LAS VEGAS – For its fiscal 2016 beginning November 1, 2015, Hewlett-Packard (or rather, both HP Inc. and Hewlett-Packard Enterprise, which will come into existence from that date) will move its worldwide partner marketing development funds for partners from primarily revenue-based to primarily opportunity-based.
The global change for the two HPs will echo, but not directly re-create, the model the company has built in EMEA over the last two years. Rather, the global framework will result in some changes in EMEA as well. But the biggest changes will be felt in HP’s Americas and Asia Pacific/Japan theatres.
“We’re moving from planning a fund to funding a plan,” said Lynn Anderson, senior vice president of demand generation and channel marketing at HP, during a press briefing ahead of the company’s Global Partner Conference here. “It allows us to make strategic bets to drive demand.”
Under previous, primarily volume-based, MDF program, Anderson said marketing dollars were disproportionately available to HPs’ largest partners. Under the new program, activities that draw the best return on investment for both HP and partners will be funded regardless of the size of the partner looking at running a campaign.
“It will be about driving ROI, and it will be great news for partners who are growing, and great news for partners that have great campaigns,” Anderson said.
The move is not a surprise for partners – the company actually signaled that it will shift its model for FY16 prior to the beginning of FY15 last October. In the meantime, the company has invested in measurement tools and dashboards that allow it to track ROI of partner campaigns as closely as it tracks the ROI of its own marketing activities. What works, gets funded. What doesn’t, doesn’t.
Anderson said results of the shift in EMEA over the last few years have been positive, part of the reason that HP is going global with the approach.
“The amount of money being spent on demand is higher, the alignment between strategic objectives of HP and partners is higher, and the ROI is higher,” she said of the EMEA program.
Under the new MDF structure, HP will work with partners on half-year plans for marketing activities, and will execute those activities on a quarter-by-quarter basis.
The change comes after a busy year of changes in HP’s channel marketing efforts.

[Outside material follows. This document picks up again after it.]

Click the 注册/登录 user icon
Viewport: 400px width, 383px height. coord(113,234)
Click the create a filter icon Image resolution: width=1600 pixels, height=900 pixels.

At last year’s GPC, Anderson outlined plans to make channel marketing a competitive differentiator for HP. As a result of that push, the company has launched a program that pushed come 2,220 HP-developed leads out to partners across 11 countries, with the program moving to 30 countries by the end of year. It also introduced a Co-Marketing Zone to consolidate HP marketing assets for partners, and introduced a program whereby it provided partners access to third-party marketing services agencies at an HP-negotiated discount and with the opportunity to pay for campaigns through MDF.
The plans is for the new MDF structure to be the same for both HP Inc. and Hewlett-Packard Enterprise, although it will be run separately by the two organizations post-split. Anderson herself will oversee the plan her team developed on the HPE side, while a new channel marketing head for HP Inc. will lead the charge on the former PPS business group.
Based on the company’s experience in EMEA, Anderson said she’s bullish that the new focus will result in additional investment in MDF across the two HPs.
“I think we’ll be able to attract more MDF dollars to the program once we can demonstrate the exact ROI for partner marketing activities back to the business groups, and to finance,” she said.